## Task details
Word for word, set down the entries that follow.

-- Records follows --

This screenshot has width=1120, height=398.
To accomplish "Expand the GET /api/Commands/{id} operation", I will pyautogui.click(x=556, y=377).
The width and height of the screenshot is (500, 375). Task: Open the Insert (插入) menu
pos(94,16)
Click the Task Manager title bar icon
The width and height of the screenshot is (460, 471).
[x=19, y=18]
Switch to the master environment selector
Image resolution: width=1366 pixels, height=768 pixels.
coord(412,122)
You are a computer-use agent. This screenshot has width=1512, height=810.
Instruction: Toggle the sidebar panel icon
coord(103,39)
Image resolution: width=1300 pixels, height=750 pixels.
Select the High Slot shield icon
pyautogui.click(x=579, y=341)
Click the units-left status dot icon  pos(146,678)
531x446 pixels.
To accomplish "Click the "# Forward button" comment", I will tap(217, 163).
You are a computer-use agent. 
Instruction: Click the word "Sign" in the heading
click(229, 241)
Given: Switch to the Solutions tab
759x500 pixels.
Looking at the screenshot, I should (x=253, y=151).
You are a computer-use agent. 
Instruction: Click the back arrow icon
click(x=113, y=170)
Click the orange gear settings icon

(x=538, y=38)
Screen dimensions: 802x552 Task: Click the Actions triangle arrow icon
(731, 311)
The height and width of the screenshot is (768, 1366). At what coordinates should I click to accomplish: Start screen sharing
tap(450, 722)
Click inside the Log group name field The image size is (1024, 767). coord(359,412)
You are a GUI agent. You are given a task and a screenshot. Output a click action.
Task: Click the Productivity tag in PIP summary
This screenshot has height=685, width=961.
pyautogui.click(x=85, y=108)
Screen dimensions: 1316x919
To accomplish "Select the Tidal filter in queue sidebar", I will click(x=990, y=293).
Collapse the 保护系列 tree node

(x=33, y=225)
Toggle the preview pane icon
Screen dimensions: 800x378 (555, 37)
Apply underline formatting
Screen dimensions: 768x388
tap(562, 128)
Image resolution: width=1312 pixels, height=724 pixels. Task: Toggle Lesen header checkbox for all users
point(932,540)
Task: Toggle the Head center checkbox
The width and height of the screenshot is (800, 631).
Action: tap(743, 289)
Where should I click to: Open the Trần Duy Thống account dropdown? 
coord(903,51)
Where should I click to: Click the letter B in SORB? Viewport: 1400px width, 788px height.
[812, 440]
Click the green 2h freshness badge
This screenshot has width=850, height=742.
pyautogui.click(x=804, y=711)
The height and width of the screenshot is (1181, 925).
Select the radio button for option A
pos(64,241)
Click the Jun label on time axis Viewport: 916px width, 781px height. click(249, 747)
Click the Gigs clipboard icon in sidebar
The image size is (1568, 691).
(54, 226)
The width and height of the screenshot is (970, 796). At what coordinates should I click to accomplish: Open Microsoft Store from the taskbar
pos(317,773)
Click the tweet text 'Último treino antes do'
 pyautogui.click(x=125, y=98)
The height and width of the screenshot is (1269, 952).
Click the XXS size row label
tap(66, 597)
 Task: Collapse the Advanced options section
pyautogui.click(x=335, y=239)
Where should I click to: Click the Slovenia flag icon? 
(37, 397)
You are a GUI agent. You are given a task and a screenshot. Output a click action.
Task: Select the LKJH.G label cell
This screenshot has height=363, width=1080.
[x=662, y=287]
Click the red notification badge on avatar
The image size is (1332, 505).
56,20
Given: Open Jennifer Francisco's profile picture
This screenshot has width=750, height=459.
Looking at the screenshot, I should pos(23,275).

-- Records concluded --

## Answer box
This screenshot has width=1120, height=398.
To accomplish "Expand the GET /api/Commands/{id} operation", I will pyautogui.click(x=556, y=377).
The width and height of the screenshot is (500, 375). Task: Open the Insert (插入) menu
pos(94,16)
Click the Task Manager title bar icon
The width and height of the screenshot is (460, 471).
[x=19, y=18]
Switch to the master environment selector
Image resolution: width=1366 pixels, height=768 pixels.
coord(412,122)
You are a computer-use agent. This screenshot has width=1512, height=810.
Instruction: Toggle the sidebar panel icon
coord(103,39)
Image resolution: width=1300 pixels, height=750 pixels.
Select the High Slot shield icon
pyautogui.click(x=579, y=341)
Click the units-left status dot icon  pos(146,678)
531x446 pixels.
To accomplish "Click the "# Forward button" comment", I will tap(217, 163).
You are a computer-use agent. 
Instruction: Click the word "Sign" in the heading
click(229, 241)
Given: Switch to the Solutions tab
759x500 pixels.
Looking at the screenshot, I should (x=253, y=151).
You are a computer-use agent. 
Instruction: Click the back arrow icon
click(x=113, y=170)
Click the orange gear settings icon

(x=538, y=38)
Screen dimensions: 802x552 Task: Click the Actions triangle arrow icon
(731, 311)
The height and width of the screenshot is (768, 1366). At what coordinates should I click to accomplish: Start screen sharing
tap(450, 722)
Click inside the Log group name field The image size is (1024, 767). coord(359,412)
You are a GUI agent. You are given a task and a screenshot. Output a click action.
Task: Click the Productivity tag in PIP summary
This screenshot has height=685, width=961.
pyautogui.click(x=85, y=108)
Screen dimensions: 1316x919
To accomplish "Select the Tidal filter in queue sidebar", I will click(x=990, y=293).
Collapse the 保护系列 tree node

(x=33, y=225)
Toggle the preview pane icon
Screen dimensions: 800x378 (555, 37)
Apply underline formatting
Screen dimensions: 768x388
tap(562, 128)
Image resolution: width=1312 pixels, height=724 pixels. Task: Toggle Lesen header checkbox for all users
point(932,540)
Task: Toggle the Head center checkbox
The width and height of the screenshot is (800, 631).
Action: tap(743, 289)
Where should I click to: Open the Trần Duy Thống account dropdown? 
coord(903,51)
Where should I click to: Click the letter B in SORB? Viewport: 1400px width, 788px height.
[812, 440]
Click the green 2h freshness badge
This screenshot has width=850, height=742.
pyautogui.click(x=804, y=711)
The height and width of the screenshot is (1181, 925).
Select the radio button for option A
pos(64,241)
Click the Jun label on time axis Viewport: 916px width, 781px height. click(249, 747)
Click the Gigs clipboard icon in sidebar
The image size is (1568, 691).
(54, 226)
The width and height of the screenshot is (970, 796). At what coordinates should I click to accomplish: Open Microsoft Store from the taskbar
pos(317,773)
Click the tweet text 'Último treino antes do'
 pyautogui.click(x=125, y=98)
The height and width of the screenshot is (1269, 952).
Click the XXS size row label
tap(66, 597)
 Task: Collapse the Advanced options section
pyautogui.click(x=335, y=239)
Where should I click to: Click the Slovenia flag icon? 
(37, 397)
You are a GUI agent. You are given a task and a screenshot. Output a click action.
Task: Select the LKJH.G label cell
This screenshot has height=363, width=1080.
[x=662, y=287]
Click the red notification badge on avatar
The image size is (1332, 505).
56,20
Given: Open Jennifer Francisco's profile picture
This screenshot has width=750, height=459.
Looking at the screenshot, I should pos(23,275).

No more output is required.